Erhard Busek motivierte (wie auch Alois Mock) eine ganze Generation junger Menschen, sich für Österreich und Europa zu engagieren.

Hier liegt für mich das überzeugendste Beispiel für die kreative Kraft Buseks. 1976 erfolgte sein Wechsel in die Wiener Stadtpolitik, zwei Jahre später erreichte er ein Drittel der Stimmen, bei der nächsten Wahl 35 Prozent. Hier entstanden Impulse für Wien, die bis heute prägend sind – größte deutschsprachige Universitätsstadt, Stadtfeste, Stadt-Außenpolitik, Kultur als Qualitätssiegel und „Lebensmittel“, Nachhaltigkeit als durchgängiges Prinzip für Umwelt, Natur, Wohnen, Wirtschaft, Verkehr. Nein zu Atom und Pro zur Hainburger Au waren selbstverständlich. Als Wiener Vizebürgermeister rüttelte er die verschlafene Großstadt auf, mit seinem kongenialen Partner Jörg Mauthe als Kulturstadtrat (siehe Karikatur von Wolfgang Schüssel) ließ er die bunten Vögel als Gegenmodell zu den grauen Stadt-Sauriern fliegen. Für altgediente ÖVP-Funktionäre war es ein Schock, nichts weniger als die Neugründung der Wiener ÖVP. Vergleichbar mit der türkisen Verwandlung der ÖVP auf Bundesebene durch Sebastian Kurz im Jahr 2017.

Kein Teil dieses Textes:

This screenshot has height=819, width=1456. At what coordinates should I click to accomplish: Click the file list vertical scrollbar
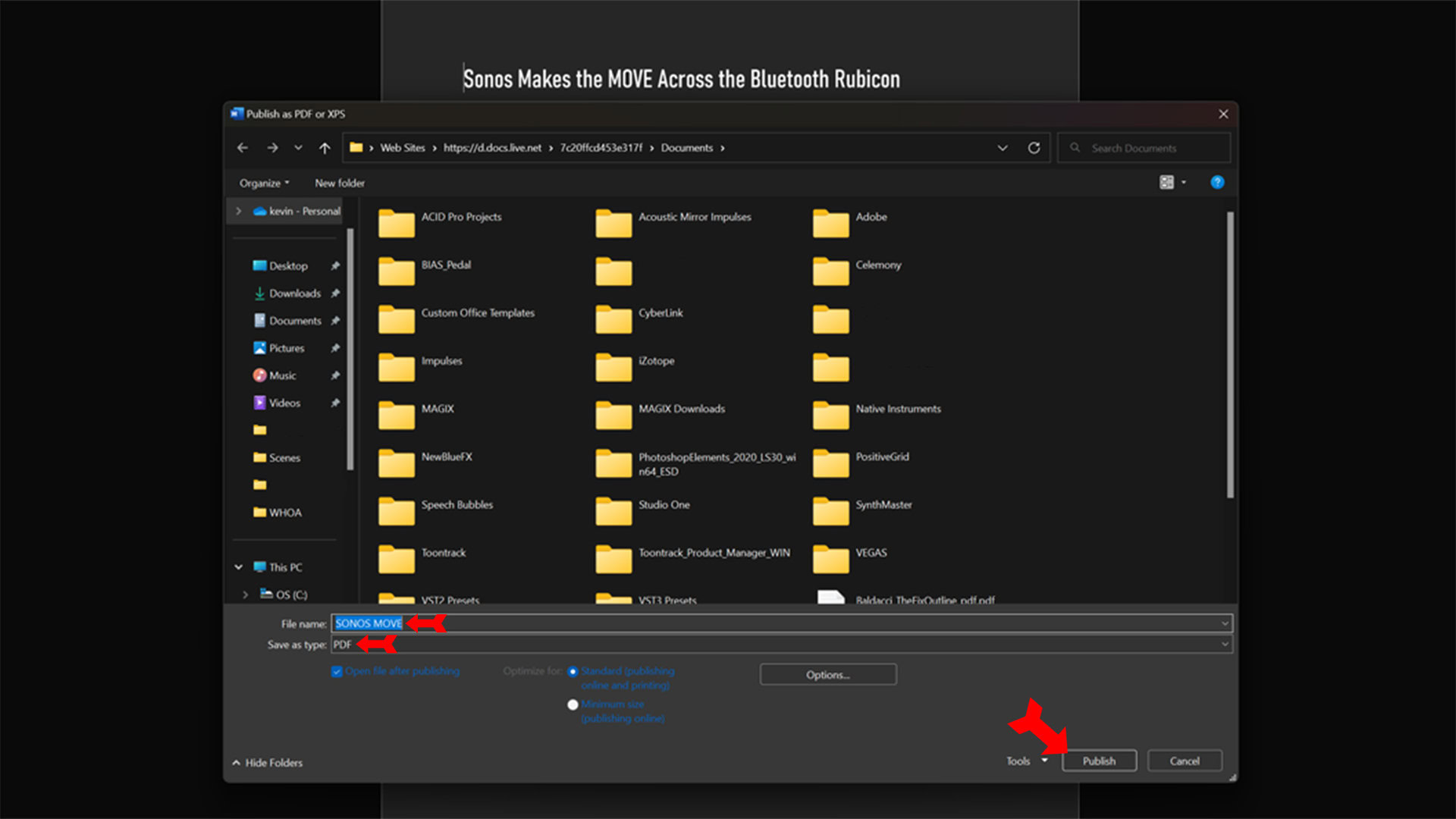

Erhard Busek und Jörg Mauthe - Erhard Busek und Jörg Mauthe (Karikatur: Wolfgang Schüssel) - © Karikatur: Wolfgang Schüssel
© Karikatur: Wolfgang Schüssel

Erhard Busek und Jörg Mauthe (Karikatur: Wolfgang Schüssel)

Die Stadtkultur war Erhard Buseks zentrales Anliegen: Stadtfeste, Grätzl-Aktivitäten, Altwiener Christkindlmarkt. Dazu eine wahrhaft metropolitische Stadt-Außenpolitik. So macht man urbane Politik. Die konservativen „Stahlhelme“ der eigenen Partei blieben – wenig überraschend – skeptisch. Aber wäre Stadtpolitik nicht gerade auch heute einige Versuche und Experimente wert? Die Digitalisierung bietet ungeheure Chancen für die Vertiefung der Beziehung des Bürgers zu seiner Stadt, zum Beispiel in Form direkter Mitbestimmung über Teile des Budgets oder unmittelbare Resonanz zur Qualität kommunaler Dienste. Faszinierend waren für mich immer die Busek'schen Diskussionsrunden mit den spannendsten Denkern, Künstlern und Wissenschaftern in der Wohllebengasse. Ein Wiener Salon im besten Sinne. Vermutlich würde heute wohl ein Mitglied der Jagdgesellschaft die WKStA alarmieren, um an die Teilnehmerliste dieser Abende heranzukommen. Kurzzeitige Ausflüge (Neos) und gelegentliche kritische Wortspenden zu einigen seiner späteren Nachfolger seien hier aus jahrzehntelanger Verbundenheit übergangen ...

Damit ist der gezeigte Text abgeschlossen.